Please state, from the piece on Brownhills high school, what share of students gained five A* to C grades at GCSE in 2001.

[Start EXTRACT PROVIDED]

When Brownhills high school came out of special measures this summer, head Sue Chesterton celebrated by taking all the staff out. Then she treated the school’s 750 pupils to a day out at Alton Towers.

“It was a huge operation,” she says. “We were all on mobile phones saying ‘coach number 13 - where are you?’ But the children loved it - it was our way of saying thank you.”

The Stoke-on-Trent school certainly had something to celebrate. In two years it has seen a staggering improvement in its GCSE results - from just 9 per cent of students gaining five A* to C grades in 2001 to 46 per cent this summer.

Also, despite intense pressure from inspectors to wield the axe and change her team, Mrs Chesterton and her governors dug their heels in and resisted.

She has taken the school through special measures while keeping her own job, her senior management team, and the bulk of her teaching staff intact.

She says the pressure on her as head was immense. But in the end she puts her and her staff’s survival down to a combination of hard work and “sheer cussedness”.

[End EXTRACT PROVIDED]
[Start DATA PROVIDED]

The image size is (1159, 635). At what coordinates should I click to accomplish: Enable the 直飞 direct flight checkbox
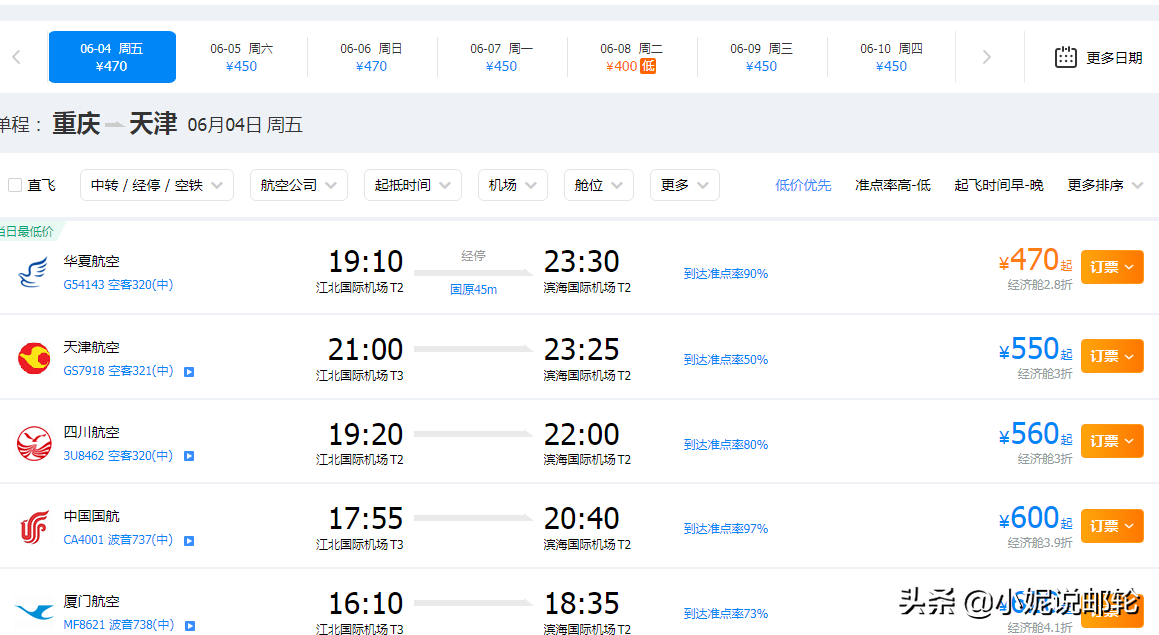click(15, 185)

[End DATA PROVIDED]

- **EXERCISE RESPONSE**
9 per cent